Sheikh Mohammed attends racing at Tokyo Racecourse on Derby Day
On Sunday, May 29, for the first time in 28 years, the first time since the third running of the Japan Cup in 1983, His Highness Sheikh Mohammed bin Rashid Al Maktoum, Vice-President and Prime Minister of the UAE and Ruler of Dubai, attended racing at Tokyo Racecourse.
Sheikh Mohammed, a major figure in international Thoroughbred racing and breeding, journeyed to Japan to watch his colt Debonair take on Japan's most prestigious race – Grade One The Tokyo Yushun (Japanese Derby).
Sheikh Mohammed is one of five persons residing outside Japan whom have been registered as owner by the Japan Racing Association. In addition to the Sheikh are, H. R. H. Princess Haya bint Al Hussein, H. H. Sheikh Hamdan bin Mohd Al Maktoum, Mr. Masatsugu Otani and Dr. K. C. Tan. The JRA ownership was effective in late November 2009 and only 18 months hence, Debonair, one of 19 horses owned in Japan by Sheikh Mohammed, had reached the pinnacle of the classic races.
For Sheikh Mohammed, it was all the reason he needed to come to Japan. "I have a horse running in the Derby and therefore I had an excuse to come here," he had said with a chuckle before the race. "I always enjoy racing and to have a runner in Japan is a great thing," he said with heartfelt sincerity. "We are worldwide, with horses everywhere, and it's a great pleasure for me to have a runner in Japan and to come here."
The respect Dubai's ruler holds for Japan had grown tremendously just two months previous, when only two weeks following Japan's devastating earthquake and tsunami, Japan's Victoire Pisa and Transcend finished one two in the world's richest race, the Dubai World Cup, run at the state-of-the-art Meydan Racecourse. Though the Sheikh's own runner was beaten by the Japanese, he had openly expressed his delight at the Japanese victory, its first in the World Cup ever.
At Tokyo Racecourse on Sunday, Sheikh Mohammed again expressed his feelings and the feelings of nation's people hold for Japan and Japanese horsemen. "We admire the Japanese nation because after the crisis, it rose to the challenge. We really look up to it. To bring the horses (to Dubai) after the crisis made all the people in Dubai want the Japanese to win the race. We even said that on television before the race. Despite the crisis, they had the courage to still come. We knew that it is a great nation, one that rises to a challenge."
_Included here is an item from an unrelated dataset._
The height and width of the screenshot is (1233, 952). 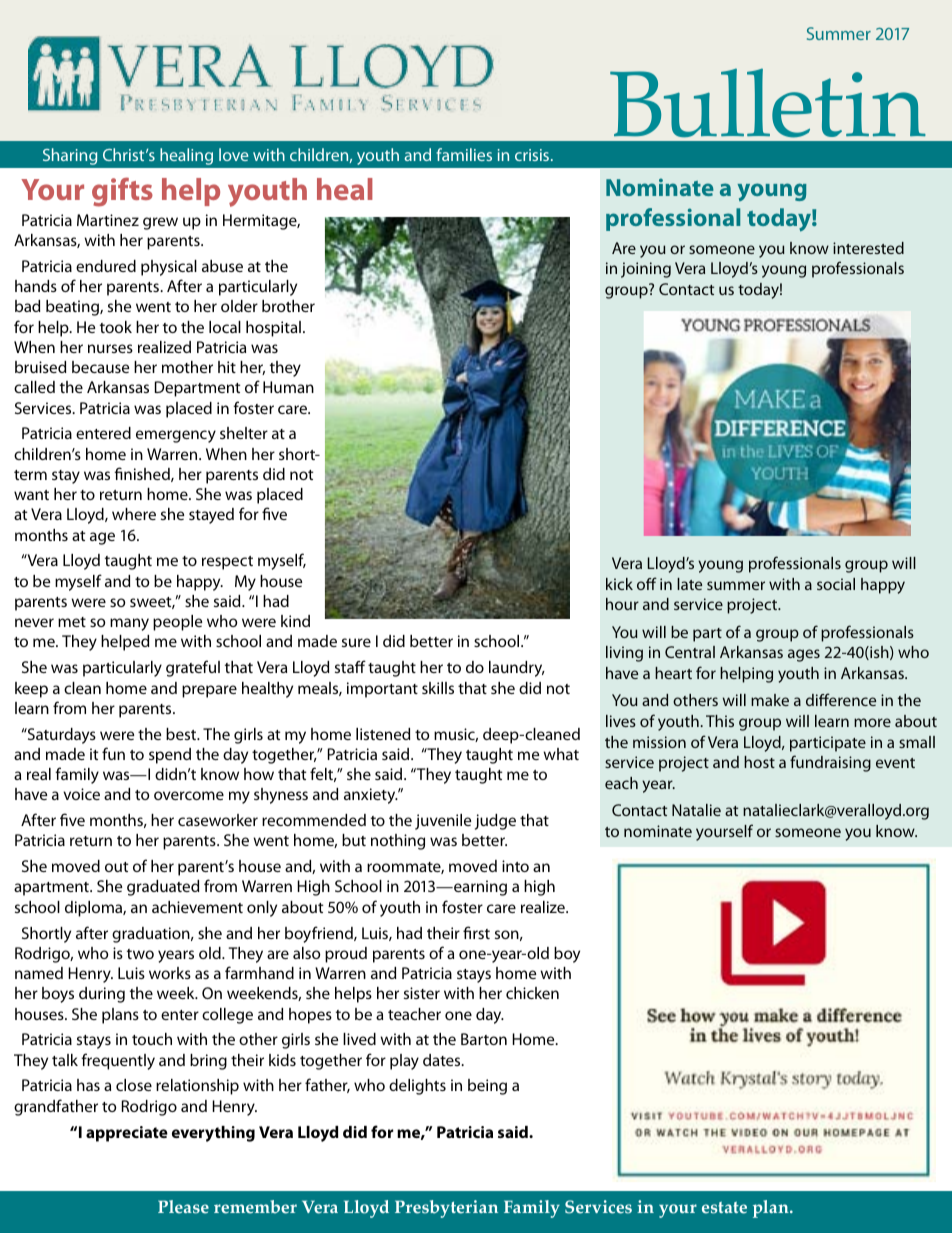 What do you see at coordinates (446, 1209) in the screenshot?
I see `Presbyterian` at bounding box center [446, 1209].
Sheikh Mohammed's Derby runner, Debonair, by Agnes Tachyon, out of the Singspiel mare Velvet Queen, was bred in Hokkaido by Darley Japan Farm, the sheikh's breeding and training operation in Japan. "I' think they've done a very good job," he said before the race. "And with the local people also, on whom we've relied very much. We're satisfied and I'm very, very happy."
In the Satsuki Sho (Japanese 2000 Guineas), Debonair went to the gate with only one win in six races. He had, however, shown considerable consistency, making the money, including a third in the Yayoi Sho(Gr 2), in all but one of those races. The race 14th pick in the Satsuki Sho, Debonair surprised with a strong fourth-place finish and earned a start in the Japanese Derby. That result, along with the big colt's huge stride, connections indicated he was perfect for Tokyo Racecourse, with its sweeping turns and long homestretch.
On Derby Day, Debonair, tipping the scales at 530 kg as the lineup's second-biggest colt, went to the gate as the race third favorite, with optimistic racing fans rising to the festive atmosphere of the race's 78th running and the presence of not only Sheikh Mohammed, but also of world renowed Lanfranco Dettori aboard.
The weather for Derby Day, however, was anything but festive. An approaching typhoon had brought near continuous rainfall to eastern Japan from Thursday evening and the track was reduced to soft. Sheikh Mohammed, however, stood in the rain before the Derby as he joined connections in the pre-parade ring. Hatless, and without umbrella, Dubai's ruler saw his colt off to the Derby gate for what would be Debonair's first race over soft ground, his first over any going other than good.
Unfortunately, Debonair, perhaps unable to handle the going, was to finish in 12th place in a highly competitive field that saw race favorite and Satsuki Sho winner Orfevre claiming his second jewel in the Triple Crown.
Upon his arrival to Tokyo Racecourse, Sheikh Mohammed had philosophically expressed his expectations for his colt, saying, "I'm a horseman and I know races, so I'm happy now before the race. After the race, the result will be known by everybody. But, that's the dream of racing. This year, next year, or the year after. You always have a dream. That's how we look at it."
And, without a doubt, Japan respectfully looks forward to future visits by Sheikh Mohammed and equal reciprocal delight in what, one day, will surely be his first victory in the Japanese Derby.